Though our sample size is low, the novelty of our study has provided the art and scientific communities with evidence that microbial signatures are capable of differentiating artwork according to their substrate. In addition, we can also speculate that the origin of artwork can be recognized using similar techniques which would be exceedingly useful in confirming authenticity. In an unrelated study, we demonstrated that microbial signatures and patterns are geographically distinguishable when comparing the microbial signatures in human hairs collected near Washington D.C., and human hairs collected in San Diego, CA [30]. This approach can potentially be used to distinguish artwork from one location to another thus supporting any efforts of confirming authenticity and identifying any counterfeits that appear to originate in a different geographical location. Such approaches are well-utilized as many projects have focused on characterizing the microbial composition in regard to environmental and clinical studies, but has yet to be applied to this degree in regard to characterizing artwork [31, 32].

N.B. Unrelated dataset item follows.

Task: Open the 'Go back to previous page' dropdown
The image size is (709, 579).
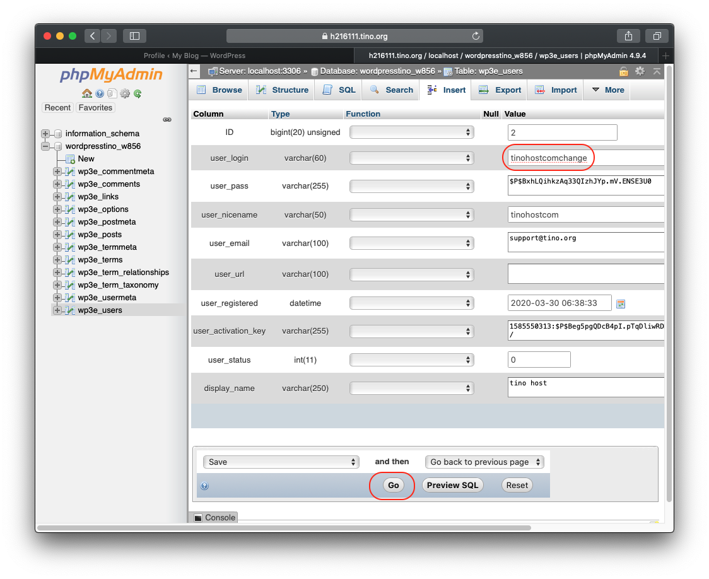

Enormous potential in preservation and restoration of artwork can also be achieved with these approaches as we have demonstrated that we are capable of identifying entire communities of bacteria present on various pieces of aging artwork. Future studies would benefit from working with samples whose authorship, ownership, and care are well-documented, although documentation about care of works of art (e.g., whether and how they were cleaned) seems rare before the mid-twentieth century. As we are currently proficient in identifying entire microbial communities on different surfaces, we provide a useful foundation for improving conservation and identification efforts. The next steps in this endeavor would be to characterize the metabolic processes that these communities use thus providing a clear understanding of microbial composition and function. Additional studies that incorporate genomics approaches to deteriorating artwork are necessary to fully characterize the microbial composition down to species and strain level taxonomy. Metagenomics and metatranscriptomics approaches will confirm the presence of metabolic genes responsible for oxidase activity, hydrocarbon metabolism, and upregulation of such processes respectively. Of particular interest would be presence and activity of oil degrading enzymes [28]. Such approaches will lead to fully understanding which organism(s) are responsible for the rapid decay of artwork while potentially using this information to target these organisms to prevent degradation. Focusing on reducing the abundance of such destructive organisms has great potential in preserving and restoring important pieces of human history.